--- Start of READING PASSAGE ---

Fingar, Uneasy Partnerships: China's Engagement with Japan, the Koreas, and Russia in the Era of Reform, 2017

Thomas Fingar's book was reviewed by Steven Jackson and published by H-Diplo. Republished here via Creative Commons license.

Print
Thomas Fingar.  Uneasy Partnerships: China's Engagement with Japan,
the Koreas, and Russia in the Era of Reform.  Studies of the Walter
H. Shorenstein Asia-Pacific Research Center Series. Stanford
Stanford University Press, 2017.  264 pp.  $27.95 (paper), ISBN
978-1-5036-0196-3; $90.00 (cloth), ISBN 978-1-5036-0141-3.
 
Reviewed by Steven Jackson (Indiana University of Pennsylvania)
Published on H-Diplo (February, 2018)
Commissioned by Seth Offenbach
 
The cover photo of the book Uneasy Partnerships--the uncomfortable
handshake between Japanese prime minister Abe Shinzo and Chinese
president Xi Jinping at the sidelines of the Asian-Pacific Economic
Cooperation conference in Jakarta in April 2015--captures the book's
argument. Neither man evinces any warmth, but the need to repair the
Sino-Japanese relationship impels minimal effort. Underlying the
strained exchange is a deeply troubled relationship, one of several
in Northeast Asia.
 
_Uneasy Partnerships_ comes out of the Walter H. Shorenstein
Asia-Pacific Research Center at Stanford University's Freeman Spogli
Institute for International Studies. This volume grew out of a 2012
conference in Beijing with many prominent scholars in Chinese and
East Asian international relations speaking freely on China's
relations with its neighbors, and those neighbors' actions and
policies in return. Unlike other books on China's foreign relations,
this one considers how other countries react to China, their
policies, and their options. It is closely related to an earlier
study, also edited by Thomas Fingar, titled _The New Great Gam_e:
_China and South and Central Asia in the Era of Reform_ (2016), which
was reviewed in H-Net by Sumit Ganguly.[1] Like the previous work,
the final chapter of _Uneasy Partnerships_ makes some brief
comparisons to the Central, South, and Northeast Asian relationships.
Much of the research by the authors appears to have been completed in
2012, though Fingar's chapters clearly were finished later, and the
book was published in early 2017. The writing throughout the chapters
flows evenly. Fingar served as chair of the National Intelligence
Council; was the head of the Bureau of Intelligence and Research in
the US State Department, and (full disclosure) was an instructor in a
few of my undergraduate courses at Stanford, where he received his
PhD. He is also the author of four and a half of the ten chapters of
this edited volume.
 
_Uneasy Partnerships_ focuses on Northeast Asia: China, Japan, North
and South Korea, and Russia. Fingar chose not to include Mongolia and
Taiwan in the analysis, the former because it has a relatively small
strategic impact, and the latter because the nature of its relations
with China and others is fundamentally different than the diplomatic
relations of the others. The choice made sense in 2012 when Ma
Ying-jeou's Kuomintang government in Taiwan was pursuing a friendlier
relationship with mainland China than Tsai Ing-wen's Democratic
Progressive Party government beginning in 2016. The omission does
make sense as a simplifying mechanism for a study of Northeast Asian
international relations. The choice to leave out Mongolia is
unfortunate, because it would have further strengthened the argument
of the study.

--- End of READING PASSAGE ---
--- Start of RECORDED DATA ---

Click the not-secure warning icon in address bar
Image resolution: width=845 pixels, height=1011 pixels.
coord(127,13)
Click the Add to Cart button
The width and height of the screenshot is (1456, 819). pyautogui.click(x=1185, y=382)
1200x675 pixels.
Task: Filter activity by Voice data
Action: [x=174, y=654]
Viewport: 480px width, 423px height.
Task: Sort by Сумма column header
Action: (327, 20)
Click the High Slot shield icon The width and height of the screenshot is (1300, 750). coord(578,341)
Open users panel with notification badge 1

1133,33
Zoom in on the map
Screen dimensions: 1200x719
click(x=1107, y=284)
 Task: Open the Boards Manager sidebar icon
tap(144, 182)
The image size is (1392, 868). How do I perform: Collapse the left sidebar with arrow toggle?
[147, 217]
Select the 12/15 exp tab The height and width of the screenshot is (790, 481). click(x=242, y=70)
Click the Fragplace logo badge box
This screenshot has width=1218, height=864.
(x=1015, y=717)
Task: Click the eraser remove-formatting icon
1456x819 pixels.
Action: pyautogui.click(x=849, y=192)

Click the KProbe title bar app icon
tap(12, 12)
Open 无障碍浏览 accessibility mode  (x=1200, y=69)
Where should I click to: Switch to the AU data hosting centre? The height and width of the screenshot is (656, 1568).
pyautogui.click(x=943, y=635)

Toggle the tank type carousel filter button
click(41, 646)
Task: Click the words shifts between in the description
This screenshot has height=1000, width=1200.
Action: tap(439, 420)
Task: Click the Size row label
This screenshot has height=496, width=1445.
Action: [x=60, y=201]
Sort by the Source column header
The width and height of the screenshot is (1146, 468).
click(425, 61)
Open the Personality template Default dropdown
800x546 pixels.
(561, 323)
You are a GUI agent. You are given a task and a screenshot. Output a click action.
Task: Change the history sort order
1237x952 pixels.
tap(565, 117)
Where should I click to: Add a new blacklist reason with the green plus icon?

--- End of RECORDED DATA ---

▸ **TASK LIST**
1. In the book review, change "Reform" to "Transition" wherever it occurs in the passage starting at "Fingar, Uneasy Partnerships: China's" and ending at "(cloth), ISBN 978-1-5036-0141-3.", and write out that passage.
2. According to the book review, what event did the volume Uneasy Partnerships grow out of?

▸ **RESPONSES PER TASK**
1.
Fingar, Uneasy Partnerships: China's Engagement with Japan, the Koreas, and Russia in the Era of Transition, 2017

Thomas Fingar's book was reviewed by Steven Jackson and published by H-Diplo. Republished here via Creative Commons license.

Print
Thomas Fingar.  Uneasy Partnerships: China's Engagement with Japan,
the Koreas, and Russia in the Era of Transition.  Studies of the Walter
H. Shorenstein Asia-Pacific Research Center Series. Stanford
Stanford University Press, 2017.  264 pp.  $27.95 (paper), ISBN
978-1-5036-0196-3; $90.00 (cloth), ISBN 978-1-5036-0141-3.

2. It grew out of a 2012 conference in Beijing.